几乎每个国家都设有自己的立法和财务激励体系,鼓励医务工作者及相关行业参与“新冠戏码”。在新西兰,一份《官方信息法》请求显示,许多使用辉瑞 Comirnaty 疫苗的医疗中心和药房收到了数十万美元,有些甚至超过 100 万新西兰元。本书的范围无法详细讨论通过资金结构对医疗系统的扭曲,但可以简单地说,作者在制度化的“系统”内工作时,亲眼目睹了收入流对从业者行为的明显影响。根据我们的经验,大多数患者都大大低估了这一点。随着新冠疫情时代的到来,这并不是什么新鲜事,但这一影响却显著加剧了。
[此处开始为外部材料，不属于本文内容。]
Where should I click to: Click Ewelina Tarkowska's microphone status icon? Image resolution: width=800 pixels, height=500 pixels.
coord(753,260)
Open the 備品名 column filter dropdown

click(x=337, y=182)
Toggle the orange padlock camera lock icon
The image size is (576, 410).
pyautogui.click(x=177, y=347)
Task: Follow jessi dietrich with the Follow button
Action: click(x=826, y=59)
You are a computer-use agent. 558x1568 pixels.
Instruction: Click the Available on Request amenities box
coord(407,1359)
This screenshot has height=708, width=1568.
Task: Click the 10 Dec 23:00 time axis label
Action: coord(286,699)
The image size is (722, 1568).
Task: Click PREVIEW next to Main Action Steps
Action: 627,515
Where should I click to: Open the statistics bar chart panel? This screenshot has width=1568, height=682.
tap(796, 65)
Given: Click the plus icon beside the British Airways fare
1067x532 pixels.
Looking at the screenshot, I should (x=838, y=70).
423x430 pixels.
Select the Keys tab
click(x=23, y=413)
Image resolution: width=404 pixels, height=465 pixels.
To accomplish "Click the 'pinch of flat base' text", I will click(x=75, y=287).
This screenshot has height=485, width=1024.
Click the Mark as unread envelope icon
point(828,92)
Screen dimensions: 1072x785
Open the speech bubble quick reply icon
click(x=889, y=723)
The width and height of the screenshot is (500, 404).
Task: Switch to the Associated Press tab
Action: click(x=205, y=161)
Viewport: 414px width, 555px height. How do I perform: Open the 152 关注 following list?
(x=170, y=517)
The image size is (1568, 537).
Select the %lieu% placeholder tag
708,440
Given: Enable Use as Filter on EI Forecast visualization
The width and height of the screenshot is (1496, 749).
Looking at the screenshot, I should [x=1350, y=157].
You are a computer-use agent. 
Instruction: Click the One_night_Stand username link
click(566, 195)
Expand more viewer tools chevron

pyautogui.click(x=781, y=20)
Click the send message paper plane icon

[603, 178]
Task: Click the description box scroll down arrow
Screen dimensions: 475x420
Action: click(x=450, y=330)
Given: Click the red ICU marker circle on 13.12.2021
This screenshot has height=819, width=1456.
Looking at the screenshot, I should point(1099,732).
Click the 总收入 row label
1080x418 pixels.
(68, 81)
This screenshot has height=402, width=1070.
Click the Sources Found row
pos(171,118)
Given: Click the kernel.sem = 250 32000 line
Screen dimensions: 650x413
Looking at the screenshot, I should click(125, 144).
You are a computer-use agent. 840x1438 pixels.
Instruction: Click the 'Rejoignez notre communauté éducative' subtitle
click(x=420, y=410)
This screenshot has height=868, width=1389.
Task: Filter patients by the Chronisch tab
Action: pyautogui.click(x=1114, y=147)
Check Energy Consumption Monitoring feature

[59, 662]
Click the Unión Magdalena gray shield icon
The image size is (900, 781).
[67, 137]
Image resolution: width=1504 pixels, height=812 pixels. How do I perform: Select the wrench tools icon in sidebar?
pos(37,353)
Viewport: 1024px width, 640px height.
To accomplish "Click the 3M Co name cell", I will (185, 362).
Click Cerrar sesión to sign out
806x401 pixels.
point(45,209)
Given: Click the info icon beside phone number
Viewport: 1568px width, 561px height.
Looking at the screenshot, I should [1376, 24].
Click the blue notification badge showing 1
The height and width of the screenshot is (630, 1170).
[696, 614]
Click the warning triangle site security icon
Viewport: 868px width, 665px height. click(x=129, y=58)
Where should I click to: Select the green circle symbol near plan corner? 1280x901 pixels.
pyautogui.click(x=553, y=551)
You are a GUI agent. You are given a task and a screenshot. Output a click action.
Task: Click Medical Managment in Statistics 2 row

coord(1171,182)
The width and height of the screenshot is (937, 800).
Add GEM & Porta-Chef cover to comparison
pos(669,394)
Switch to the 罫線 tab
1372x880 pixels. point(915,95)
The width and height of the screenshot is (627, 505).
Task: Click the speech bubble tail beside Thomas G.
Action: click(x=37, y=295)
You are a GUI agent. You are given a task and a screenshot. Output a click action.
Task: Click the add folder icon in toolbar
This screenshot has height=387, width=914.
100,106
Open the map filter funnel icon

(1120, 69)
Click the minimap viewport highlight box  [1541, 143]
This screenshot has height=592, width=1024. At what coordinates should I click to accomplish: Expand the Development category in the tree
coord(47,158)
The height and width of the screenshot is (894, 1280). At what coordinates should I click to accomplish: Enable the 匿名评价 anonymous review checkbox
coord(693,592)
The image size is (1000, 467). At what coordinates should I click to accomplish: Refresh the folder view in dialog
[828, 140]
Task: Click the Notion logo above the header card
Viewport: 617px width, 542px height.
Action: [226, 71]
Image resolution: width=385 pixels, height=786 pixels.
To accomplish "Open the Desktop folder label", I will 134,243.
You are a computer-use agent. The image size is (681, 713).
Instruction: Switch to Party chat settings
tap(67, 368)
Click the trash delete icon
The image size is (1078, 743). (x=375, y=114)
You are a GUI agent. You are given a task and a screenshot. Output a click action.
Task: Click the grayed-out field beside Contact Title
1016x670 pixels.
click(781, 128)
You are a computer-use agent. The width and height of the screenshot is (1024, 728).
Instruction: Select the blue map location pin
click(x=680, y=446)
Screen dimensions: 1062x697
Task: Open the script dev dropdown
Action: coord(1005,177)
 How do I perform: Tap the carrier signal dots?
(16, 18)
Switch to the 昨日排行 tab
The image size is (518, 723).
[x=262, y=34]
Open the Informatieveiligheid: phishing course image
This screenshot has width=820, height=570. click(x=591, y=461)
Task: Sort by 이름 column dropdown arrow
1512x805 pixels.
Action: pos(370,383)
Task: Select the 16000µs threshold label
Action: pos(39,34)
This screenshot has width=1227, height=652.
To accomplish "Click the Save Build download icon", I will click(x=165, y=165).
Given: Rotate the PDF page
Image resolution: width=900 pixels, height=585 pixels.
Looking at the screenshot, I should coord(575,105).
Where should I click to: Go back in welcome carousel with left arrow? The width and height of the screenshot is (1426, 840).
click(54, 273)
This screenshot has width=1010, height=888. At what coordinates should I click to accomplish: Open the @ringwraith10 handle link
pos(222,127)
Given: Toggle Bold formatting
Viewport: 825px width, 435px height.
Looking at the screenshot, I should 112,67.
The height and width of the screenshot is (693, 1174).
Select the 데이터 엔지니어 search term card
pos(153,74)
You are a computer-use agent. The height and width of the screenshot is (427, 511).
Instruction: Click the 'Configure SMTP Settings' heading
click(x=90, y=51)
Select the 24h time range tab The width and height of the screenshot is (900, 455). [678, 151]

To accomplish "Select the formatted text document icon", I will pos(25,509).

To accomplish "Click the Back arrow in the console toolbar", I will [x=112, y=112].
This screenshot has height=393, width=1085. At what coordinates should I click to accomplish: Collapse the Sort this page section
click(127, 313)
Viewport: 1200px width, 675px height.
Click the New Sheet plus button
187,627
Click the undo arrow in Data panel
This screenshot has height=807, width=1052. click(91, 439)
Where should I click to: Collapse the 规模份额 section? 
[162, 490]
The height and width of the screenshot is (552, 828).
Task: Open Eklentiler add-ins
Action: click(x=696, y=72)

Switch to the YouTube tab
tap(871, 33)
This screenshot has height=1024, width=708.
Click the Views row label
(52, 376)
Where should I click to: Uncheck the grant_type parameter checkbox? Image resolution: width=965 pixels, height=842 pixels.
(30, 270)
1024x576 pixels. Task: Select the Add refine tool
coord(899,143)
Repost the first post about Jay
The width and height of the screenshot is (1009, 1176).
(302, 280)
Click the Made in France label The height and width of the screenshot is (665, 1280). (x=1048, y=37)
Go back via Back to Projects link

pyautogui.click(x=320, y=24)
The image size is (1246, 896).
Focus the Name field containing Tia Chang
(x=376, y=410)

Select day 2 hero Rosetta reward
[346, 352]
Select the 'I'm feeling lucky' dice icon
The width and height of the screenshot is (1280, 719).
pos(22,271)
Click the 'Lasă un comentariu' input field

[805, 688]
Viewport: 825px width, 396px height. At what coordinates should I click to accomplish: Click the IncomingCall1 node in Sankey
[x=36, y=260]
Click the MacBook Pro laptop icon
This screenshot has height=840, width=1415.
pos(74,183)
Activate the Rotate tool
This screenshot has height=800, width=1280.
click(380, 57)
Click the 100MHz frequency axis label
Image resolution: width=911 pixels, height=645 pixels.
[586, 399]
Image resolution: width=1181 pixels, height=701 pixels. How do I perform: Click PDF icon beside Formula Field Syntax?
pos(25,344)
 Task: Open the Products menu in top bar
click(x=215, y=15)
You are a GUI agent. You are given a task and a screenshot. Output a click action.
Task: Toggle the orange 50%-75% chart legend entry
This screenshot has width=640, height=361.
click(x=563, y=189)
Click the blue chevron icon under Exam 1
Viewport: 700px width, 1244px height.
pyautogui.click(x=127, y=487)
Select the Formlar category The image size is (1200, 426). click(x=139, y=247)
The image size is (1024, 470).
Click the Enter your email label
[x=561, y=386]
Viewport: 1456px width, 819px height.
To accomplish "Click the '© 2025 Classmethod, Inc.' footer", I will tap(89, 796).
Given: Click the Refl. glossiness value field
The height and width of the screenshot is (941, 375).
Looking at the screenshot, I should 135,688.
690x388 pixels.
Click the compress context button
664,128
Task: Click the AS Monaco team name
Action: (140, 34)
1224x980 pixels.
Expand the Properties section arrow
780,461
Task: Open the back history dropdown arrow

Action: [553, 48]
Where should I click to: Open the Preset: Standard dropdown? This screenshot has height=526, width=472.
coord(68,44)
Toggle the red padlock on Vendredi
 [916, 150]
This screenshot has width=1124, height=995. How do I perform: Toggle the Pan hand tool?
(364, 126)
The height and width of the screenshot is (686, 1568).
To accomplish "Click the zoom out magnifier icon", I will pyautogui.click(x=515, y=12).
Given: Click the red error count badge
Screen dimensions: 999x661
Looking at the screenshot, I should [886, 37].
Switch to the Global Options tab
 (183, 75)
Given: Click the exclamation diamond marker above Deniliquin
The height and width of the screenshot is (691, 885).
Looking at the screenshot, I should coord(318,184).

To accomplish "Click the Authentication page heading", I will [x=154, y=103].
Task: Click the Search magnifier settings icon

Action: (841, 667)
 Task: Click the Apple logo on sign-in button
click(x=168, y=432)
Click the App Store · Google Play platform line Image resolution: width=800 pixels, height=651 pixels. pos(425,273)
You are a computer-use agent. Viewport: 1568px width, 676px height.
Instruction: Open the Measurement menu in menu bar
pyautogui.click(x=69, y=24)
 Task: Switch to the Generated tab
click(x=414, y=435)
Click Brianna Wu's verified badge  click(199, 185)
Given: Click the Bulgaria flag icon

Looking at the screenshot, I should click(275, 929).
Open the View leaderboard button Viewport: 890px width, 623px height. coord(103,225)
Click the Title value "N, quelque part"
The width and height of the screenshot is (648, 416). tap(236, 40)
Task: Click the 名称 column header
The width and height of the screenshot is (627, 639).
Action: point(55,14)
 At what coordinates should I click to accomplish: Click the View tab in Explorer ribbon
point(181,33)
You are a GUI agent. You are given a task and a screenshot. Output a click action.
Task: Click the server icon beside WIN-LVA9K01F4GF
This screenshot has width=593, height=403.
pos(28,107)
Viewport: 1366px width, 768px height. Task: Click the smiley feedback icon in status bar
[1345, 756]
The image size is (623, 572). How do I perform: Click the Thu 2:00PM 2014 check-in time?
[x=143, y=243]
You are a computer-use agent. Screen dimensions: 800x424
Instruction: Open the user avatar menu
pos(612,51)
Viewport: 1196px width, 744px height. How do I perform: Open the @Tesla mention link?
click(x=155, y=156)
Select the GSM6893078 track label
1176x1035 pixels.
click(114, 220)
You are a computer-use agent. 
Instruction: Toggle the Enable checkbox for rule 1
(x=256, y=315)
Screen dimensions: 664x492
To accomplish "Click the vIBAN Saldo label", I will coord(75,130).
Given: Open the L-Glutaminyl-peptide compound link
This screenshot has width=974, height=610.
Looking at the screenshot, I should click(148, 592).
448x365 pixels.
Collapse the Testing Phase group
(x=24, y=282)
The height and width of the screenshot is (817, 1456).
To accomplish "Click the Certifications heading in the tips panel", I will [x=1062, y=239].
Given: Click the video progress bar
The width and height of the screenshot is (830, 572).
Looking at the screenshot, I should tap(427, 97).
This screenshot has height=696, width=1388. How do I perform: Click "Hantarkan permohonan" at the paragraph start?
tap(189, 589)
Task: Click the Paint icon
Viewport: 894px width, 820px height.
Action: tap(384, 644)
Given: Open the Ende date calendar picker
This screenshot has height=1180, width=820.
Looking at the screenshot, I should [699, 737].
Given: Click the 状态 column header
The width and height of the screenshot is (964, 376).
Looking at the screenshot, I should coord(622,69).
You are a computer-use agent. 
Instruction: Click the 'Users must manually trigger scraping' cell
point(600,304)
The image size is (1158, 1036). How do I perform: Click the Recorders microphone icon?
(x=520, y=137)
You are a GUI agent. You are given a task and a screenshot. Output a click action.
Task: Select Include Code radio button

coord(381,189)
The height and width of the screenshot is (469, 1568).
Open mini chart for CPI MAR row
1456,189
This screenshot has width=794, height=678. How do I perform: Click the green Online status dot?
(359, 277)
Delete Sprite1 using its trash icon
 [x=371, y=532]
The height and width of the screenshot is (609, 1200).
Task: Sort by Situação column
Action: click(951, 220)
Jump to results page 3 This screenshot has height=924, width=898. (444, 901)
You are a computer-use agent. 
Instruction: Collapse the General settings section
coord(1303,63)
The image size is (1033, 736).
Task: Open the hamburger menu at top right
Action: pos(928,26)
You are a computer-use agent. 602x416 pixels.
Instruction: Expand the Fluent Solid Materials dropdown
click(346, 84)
从历史上看,带有政治动机的“健康”资助,或许被英国著名政治家、国民保健服务(NHS)创始人艾纽林·贝文(Aneurin Bevan)总结得最为简洁。当谈到他如何通过《国民保健服务法案》(1946)使医生顺从并促成NHS的成立时,贝文宣称:“我用金子塞满了他们的嘴巴。”